### HOW TO COMPLETE THIS TASK
Answer these questions using the passage on the Kaporos chicken rescues.
(a) How many chickens were taken to veterinarians for emergency surgery?
(b) What determined the number of chickens the activists rescued?
(c) How old are the chickens that practitioners swing around their heads during Kaporos?

### PASSAGE TO READ
************
The activists brought the chickens to a triage center where they provided them with food, water and, in some cases, acute medical care, before transporting them to farm animal sanctuaries around the country. Eight chickens were taken to veterinarians for emergency surgery due to broken wings and other life-threatening injuries.

Jill Carnegie with the Alliance to End Chickens as Kaporos transports a rescue to the triage site.

Jill Carnegie, the Campaign Strategist for the Alliance to End Chickens as Kaporos and an organizer of the rescues, said that the number of chickens who activists rescued was determined by the space available in farm animal sanctuaries: “We spent several months securing quality homes for the chickens. Since Cornish Cross birds are some of the most genetically-altered animals, they require specialized care. Each year, we can only rescue the number of chickens we can confirm homes for to avoid a potentially catastrophic scenario; we put in many hours of placement work so that we can save as many lives as possible. We wish we could have saved more.”

Activists estimate that over 100,000 chickens are trucked into the city and stored in crates on the street for up to several days with no food or water

With an estimated 300,000 Hasidic Jews in New York City, activists believe that well over 100,000 chickens are used and killed each year. During Kaporos in 2019, thousands of chickens died of hunger, thirst, sickness and heat exhaustion in the crates where they were being stored before the ritual even began.

During Kaporos, hundreds of activists provide watermelon and water to thousands of chickens stacked in crates on the streets of Crown Heights, Williamsburg and Borough Park in Brooklyn, New York

During Kaporos, practitioners swing six-week old chickens around their heads while reciting a prayer to symbolically transfer their sins to the animal.  The vast majority of the chickens are then killed in open-air slaughterhouses, leaving the streets contaminated with their blood, body parts, feces and feathers.  In 2015, an attorney suing the City on behalf of area residents hired a toxicologist to test the contaminants. In his report, Dr. Michael McCabe concluded that Kaporos “constitutes a dangerous condition and poses a significant public health hazard.”

Mayor de Blasio’s Health Commissioners have refused to address a toxicology report that outlines the risk posed by the mass slaughter of over 100,000 animals on public streets during Kaporos.
************
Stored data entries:
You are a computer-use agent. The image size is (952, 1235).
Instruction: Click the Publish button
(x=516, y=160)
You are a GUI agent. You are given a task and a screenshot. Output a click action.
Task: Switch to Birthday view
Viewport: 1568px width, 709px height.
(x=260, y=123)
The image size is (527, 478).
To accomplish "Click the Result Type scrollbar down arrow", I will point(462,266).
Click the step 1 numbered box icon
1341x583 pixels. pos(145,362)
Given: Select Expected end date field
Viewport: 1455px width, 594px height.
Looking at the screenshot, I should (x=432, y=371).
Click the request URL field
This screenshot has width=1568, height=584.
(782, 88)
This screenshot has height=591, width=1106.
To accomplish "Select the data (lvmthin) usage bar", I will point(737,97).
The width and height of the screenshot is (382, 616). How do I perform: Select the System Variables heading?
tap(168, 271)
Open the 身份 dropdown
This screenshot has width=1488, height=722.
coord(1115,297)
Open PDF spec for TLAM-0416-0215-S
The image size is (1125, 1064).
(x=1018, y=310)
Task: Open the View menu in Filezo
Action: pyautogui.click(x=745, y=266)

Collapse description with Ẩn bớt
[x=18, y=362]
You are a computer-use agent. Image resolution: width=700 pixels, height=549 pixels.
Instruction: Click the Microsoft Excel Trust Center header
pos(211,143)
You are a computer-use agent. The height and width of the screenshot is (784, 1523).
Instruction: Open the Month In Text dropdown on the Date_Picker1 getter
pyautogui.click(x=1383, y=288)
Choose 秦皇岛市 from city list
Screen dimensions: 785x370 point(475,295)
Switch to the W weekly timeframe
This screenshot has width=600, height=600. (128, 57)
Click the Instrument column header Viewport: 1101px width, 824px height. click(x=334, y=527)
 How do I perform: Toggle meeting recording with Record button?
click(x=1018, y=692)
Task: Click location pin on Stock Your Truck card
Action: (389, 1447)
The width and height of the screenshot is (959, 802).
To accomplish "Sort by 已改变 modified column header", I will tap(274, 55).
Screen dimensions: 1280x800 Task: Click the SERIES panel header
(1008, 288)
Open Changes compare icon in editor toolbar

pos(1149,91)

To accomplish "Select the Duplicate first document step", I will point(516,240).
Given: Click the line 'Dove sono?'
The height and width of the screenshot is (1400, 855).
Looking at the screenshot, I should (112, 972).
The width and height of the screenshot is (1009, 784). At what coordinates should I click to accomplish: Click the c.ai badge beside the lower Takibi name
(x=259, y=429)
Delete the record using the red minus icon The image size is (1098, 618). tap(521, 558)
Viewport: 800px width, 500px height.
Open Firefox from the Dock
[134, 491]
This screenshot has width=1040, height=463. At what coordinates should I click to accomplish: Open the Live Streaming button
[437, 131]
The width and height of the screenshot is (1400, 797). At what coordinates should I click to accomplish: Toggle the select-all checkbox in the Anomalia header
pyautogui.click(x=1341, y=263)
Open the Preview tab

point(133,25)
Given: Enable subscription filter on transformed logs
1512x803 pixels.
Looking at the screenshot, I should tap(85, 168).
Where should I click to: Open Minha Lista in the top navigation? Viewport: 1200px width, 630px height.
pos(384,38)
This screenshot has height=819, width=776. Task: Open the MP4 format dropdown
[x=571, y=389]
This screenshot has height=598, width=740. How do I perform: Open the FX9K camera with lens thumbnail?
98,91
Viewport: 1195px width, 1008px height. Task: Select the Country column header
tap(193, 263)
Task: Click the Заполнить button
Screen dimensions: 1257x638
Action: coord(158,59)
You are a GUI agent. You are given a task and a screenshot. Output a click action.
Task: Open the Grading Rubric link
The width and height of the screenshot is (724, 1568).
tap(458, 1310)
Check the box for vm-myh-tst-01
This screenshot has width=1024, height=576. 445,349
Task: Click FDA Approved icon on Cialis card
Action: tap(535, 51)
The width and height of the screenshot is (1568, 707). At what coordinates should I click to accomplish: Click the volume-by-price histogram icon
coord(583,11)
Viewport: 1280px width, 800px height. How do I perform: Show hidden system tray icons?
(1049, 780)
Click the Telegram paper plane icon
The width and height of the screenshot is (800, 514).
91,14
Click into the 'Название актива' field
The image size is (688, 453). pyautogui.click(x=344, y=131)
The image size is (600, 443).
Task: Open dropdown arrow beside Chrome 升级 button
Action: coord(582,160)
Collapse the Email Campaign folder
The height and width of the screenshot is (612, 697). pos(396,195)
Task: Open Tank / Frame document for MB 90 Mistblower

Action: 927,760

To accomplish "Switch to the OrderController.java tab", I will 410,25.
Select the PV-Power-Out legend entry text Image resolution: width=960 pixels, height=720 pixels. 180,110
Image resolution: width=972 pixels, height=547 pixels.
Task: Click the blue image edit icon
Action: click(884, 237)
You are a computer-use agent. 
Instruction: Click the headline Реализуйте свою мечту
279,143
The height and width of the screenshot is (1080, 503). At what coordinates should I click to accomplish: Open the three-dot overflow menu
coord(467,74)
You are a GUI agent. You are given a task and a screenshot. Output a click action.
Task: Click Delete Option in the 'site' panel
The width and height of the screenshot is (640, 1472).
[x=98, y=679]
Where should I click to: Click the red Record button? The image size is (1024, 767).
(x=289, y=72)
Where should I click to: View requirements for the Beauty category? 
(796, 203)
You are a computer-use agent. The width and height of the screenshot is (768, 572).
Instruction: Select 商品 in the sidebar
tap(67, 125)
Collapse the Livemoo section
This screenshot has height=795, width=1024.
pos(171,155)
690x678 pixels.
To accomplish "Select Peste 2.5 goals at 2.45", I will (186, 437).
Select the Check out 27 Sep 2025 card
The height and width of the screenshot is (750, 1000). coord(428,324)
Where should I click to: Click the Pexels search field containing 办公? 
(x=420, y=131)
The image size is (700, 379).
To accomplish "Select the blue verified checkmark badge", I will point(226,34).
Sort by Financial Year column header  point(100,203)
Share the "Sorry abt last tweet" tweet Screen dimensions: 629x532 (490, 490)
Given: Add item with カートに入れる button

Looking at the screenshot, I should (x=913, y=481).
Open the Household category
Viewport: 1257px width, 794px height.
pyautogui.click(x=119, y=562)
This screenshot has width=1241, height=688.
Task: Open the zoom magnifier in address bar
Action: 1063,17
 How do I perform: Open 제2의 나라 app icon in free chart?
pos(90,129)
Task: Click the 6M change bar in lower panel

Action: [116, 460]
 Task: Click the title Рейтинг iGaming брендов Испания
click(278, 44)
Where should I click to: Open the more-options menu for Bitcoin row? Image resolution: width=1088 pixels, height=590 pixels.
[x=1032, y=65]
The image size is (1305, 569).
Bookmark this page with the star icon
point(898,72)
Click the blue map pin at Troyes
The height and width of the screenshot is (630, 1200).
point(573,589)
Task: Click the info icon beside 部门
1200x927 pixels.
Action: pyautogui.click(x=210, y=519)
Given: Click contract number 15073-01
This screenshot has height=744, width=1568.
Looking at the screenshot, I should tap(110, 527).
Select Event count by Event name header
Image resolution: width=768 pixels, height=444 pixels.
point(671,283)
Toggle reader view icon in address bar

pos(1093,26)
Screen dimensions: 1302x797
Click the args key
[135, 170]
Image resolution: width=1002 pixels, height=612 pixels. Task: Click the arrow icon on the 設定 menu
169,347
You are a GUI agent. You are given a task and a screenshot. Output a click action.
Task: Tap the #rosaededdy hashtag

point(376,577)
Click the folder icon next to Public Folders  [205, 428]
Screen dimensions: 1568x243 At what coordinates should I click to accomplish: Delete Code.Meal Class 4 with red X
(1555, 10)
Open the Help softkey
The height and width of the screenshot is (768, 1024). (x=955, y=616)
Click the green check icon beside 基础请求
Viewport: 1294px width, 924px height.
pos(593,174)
************
### SOLUTION TO THE PROBLEM
(a) Eight
(b) The space available in farm animal sanctuaries
(c) Six weeks old